Task description: Copy exactly. Begin with the line that contains "Given: Open the XRP tile" and stop after the last line of the records.

Data supplied Block Start

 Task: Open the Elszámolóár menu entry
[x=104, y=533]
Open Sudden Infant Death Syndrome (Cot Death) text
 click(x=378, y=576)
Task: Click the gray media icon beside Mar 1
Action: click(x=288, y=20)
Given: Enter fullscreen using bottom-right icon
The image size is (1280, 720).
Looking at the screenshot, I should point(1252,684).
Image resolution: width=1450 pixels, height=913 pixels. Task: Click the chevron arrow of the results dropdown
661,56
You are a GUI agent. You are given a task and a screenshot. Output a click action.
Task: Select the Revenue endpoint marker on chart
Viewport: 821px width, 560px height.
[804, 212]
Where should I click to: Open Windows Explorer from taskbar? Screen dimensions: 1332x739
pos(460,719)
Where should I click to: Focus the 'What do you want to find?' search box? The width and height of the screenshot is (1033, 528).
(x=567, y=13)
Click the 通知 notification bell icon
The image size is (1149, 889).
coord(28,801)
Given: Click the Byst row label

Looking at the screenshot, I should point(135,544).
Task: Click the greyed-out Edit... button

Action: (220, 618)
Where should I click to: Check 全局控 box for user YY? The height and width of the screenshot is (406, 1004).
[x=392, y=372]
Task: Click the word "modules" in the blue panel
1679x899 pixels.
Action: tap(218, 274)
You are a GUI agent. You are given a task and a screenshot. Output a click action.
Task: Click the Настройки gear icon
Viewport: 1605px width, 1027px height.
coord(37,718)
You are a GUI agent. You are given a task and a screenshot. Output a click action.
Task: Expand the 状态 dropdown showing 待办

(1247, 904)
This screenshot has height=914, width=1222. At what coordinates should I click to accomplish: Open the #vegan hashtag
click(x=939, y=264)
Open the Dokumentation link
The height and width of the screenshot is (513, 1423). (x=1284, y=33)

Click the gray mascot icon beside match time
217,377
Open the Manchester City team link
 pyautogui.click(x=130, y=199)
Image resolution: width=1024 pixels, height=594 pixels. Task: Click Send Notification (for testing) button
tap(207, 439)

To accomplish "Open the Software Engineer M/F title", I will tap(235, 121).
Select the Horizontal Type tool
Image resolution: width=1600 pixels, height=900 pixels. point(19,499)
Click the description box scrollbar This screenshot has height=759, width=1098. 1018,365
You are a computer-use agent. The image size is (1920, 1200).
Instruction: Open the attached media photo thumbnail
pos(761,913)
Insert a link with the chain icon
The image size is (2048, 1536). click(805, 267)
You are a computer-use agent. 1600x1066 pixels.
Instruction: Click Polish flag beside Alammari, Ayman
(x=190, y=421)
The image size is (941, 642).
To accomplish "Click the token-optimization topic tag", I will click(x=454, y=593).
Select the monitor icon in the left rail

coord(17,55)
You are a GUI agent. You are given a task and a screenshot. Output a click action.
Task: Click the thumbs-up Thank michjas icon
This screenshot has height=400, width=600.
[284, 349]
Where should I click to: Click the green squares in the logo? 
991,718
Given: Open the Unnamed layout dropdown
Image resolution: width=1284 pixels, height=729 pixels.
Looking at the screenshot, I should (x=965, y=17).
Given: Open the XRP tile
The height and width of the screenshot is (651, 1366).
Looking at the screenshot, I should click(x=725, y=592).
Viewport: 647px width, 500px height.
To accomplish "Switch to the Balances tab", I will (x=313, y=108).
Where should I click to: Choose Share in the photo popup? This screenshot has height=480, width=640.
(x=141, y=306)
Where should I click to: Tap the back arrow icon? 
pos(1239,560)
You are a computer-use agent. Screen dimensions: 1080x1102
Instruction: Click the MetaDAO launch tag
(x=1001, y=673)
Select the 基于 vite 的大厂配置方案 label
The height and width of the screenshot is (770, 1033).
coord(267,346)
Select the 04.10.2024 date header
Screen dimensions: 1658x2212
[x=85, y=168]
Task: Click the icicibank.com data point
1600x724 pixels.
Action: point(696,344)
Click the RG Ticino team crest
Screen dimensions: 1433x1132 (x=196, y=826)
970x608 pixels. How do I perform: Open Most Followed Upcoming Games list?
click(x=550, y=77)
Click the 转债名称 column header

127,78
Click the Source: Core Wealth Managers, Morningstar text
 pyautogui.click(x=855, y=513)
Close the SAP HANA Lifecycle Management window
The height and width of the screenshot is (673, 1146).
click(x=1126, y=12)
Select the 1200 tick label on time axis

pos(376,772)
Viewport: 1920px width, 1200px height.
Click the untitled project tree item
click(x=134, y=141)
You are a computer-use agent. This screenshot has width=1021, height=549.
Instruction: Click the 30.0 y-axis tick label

Data supplied Block End

Written answer:
Given: Open the XRP tile
The height and width of the screenshot is (651, 1366).
Looking at the screenshot, I should click(x=725, y=592).
Viewport: 647px width, 500px height.
To accomplish "Switch to the Balances tab", I will (x=313, y=108).
Where should I click to: Choose Share in the photo popup? This screenshot has height=480, width=640.
(x=141, y=306)
Where should I click to: Tap the back arrow icon? 
pos(1239,560)
You are a computer-use agent. Screen dimensions: 1080x1102
Instruction: Click the MetaDAO launch tag
(x=1001, y=673)
Select the 基于 vite 的大厂配置方案 label
The height and width of the screenshot is (770, 1033).
coord(267,346)
Select the 04.10.2024 date header
Screen dimensions: 1658x2212
[x=85, y=168]
Task: Click the icicibank.com data point
1600x724 pixels.
Action: point(696,344)
Click the RG Ticino team crest
Screen dimensions: 1433x1132 (x=196, y=826)
970x608 pixels. How do I perform: Open Most Followed Upcoming Games list?
click(x=550, y=77)
Click the 转债名称 column header

127,78
Click the Source: Core Wealth Managers, Morningstar text
 pyautogui.click(x=855, y=513)
Close the SAP HANA Lifecycle Management window
The height and width of the screenshot is (673, 1146).
click(x=1126, y=12)
Select the 1200 tick label on time axis

pos(376,772)
Viewport: 1920px width, 1200px height.
Click the untitled project tree item
click(x=134, y=141)
You are a computer-use agent. This screenshot has width=1021, height=549.
Instruction: Click the 30.0 y-axis tick label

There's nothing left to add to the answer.